La notion de "prestation", au sens de la loi, couvre toutes les offres de biens ou services destinées au public. Les prestations matérielles ou immatérielles, par exemple dans l'hôtellerie, la restauration, le secteur des loisirs, sont comprises dans cette notion. L'interdiction d'entrer dans un club ou une discothèque exclusivement en fonction de l'appartenance raciale, ethnique ou religieuse constitue donc une infraction à l'article 261bis cinquième paragraphe. Dans les cas individuels, c'est à la justice de trancher si l'affaire est un acte discriminatoire. Il faut néanmoins souligner qu'il est souvent difficile de produire une preuve.

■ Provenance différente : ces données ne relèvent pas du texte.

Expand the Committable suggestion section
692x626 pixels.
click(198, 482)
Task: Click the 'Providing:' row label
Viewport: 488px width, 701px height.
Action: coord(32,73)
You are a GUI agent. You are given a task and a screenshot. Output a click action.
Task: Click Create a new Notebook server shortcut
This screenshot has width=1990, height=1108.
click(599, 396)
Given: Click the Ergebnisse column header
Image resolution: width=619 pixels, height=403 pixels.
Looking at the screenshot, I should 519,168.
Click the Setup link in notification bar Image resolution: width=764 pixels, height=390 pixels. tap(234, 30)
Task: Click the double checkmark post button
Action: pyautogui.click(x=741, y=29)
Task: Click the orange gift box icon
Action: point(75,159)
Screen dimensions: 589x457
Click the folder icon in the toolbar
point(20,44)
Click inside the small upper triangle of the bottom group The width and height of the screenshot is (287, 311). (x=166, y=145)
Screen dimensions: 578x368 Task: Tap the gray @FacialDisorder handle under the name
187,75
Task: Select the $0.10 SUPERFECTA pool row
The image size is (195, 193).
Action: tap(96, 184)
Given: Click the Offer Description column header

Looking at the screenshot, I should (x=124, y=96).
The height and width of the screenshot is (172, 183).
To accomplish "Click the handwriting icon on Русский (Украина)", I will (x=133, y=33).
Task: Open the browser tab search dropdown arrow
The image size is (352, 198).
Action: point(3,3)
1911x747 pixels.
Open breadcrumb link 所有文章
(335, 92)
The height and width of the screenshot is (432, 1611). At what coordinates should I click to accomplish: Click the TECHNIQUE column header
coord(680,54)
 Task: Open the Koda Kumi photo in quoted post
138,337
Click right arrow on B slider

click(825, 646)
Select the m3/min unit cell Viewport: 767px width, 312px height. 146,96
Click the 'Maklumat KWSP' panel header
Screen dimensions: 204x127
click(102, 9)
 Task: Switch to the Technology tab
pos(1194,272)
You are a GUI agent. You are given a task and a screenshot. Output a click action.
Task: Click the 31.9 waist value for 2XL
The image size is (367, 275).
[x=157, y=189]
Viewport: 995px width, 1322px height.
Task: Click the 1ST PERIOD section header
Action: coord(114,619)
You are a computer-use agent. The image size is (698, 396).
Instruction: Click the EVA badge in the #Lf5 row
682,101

Cela dit, un club ou une discothèque a le droit de choisir sa clientèle et de refuser l'entrée à une personne connue par exemple pour son comportement violent. Il est donc essentiel d'agir en garantissant la sécurité des personnes, sans recourir à des formes de catégorisation se basant sur la provenance des individus. Les propriétaires de clubs et de discothèques ont la responsabilité de sensibiliser leurs employés aux attitudes discriminatoires par une formation adéquate. Un engagement clair et concret contre l'arbitraire serait profitable en termes de professionnalisation et d'image.
Pour sa part, la Confédération soutient financièrement des projets pilotes de sensibilisation sur le thème de la discrimination et du racisme.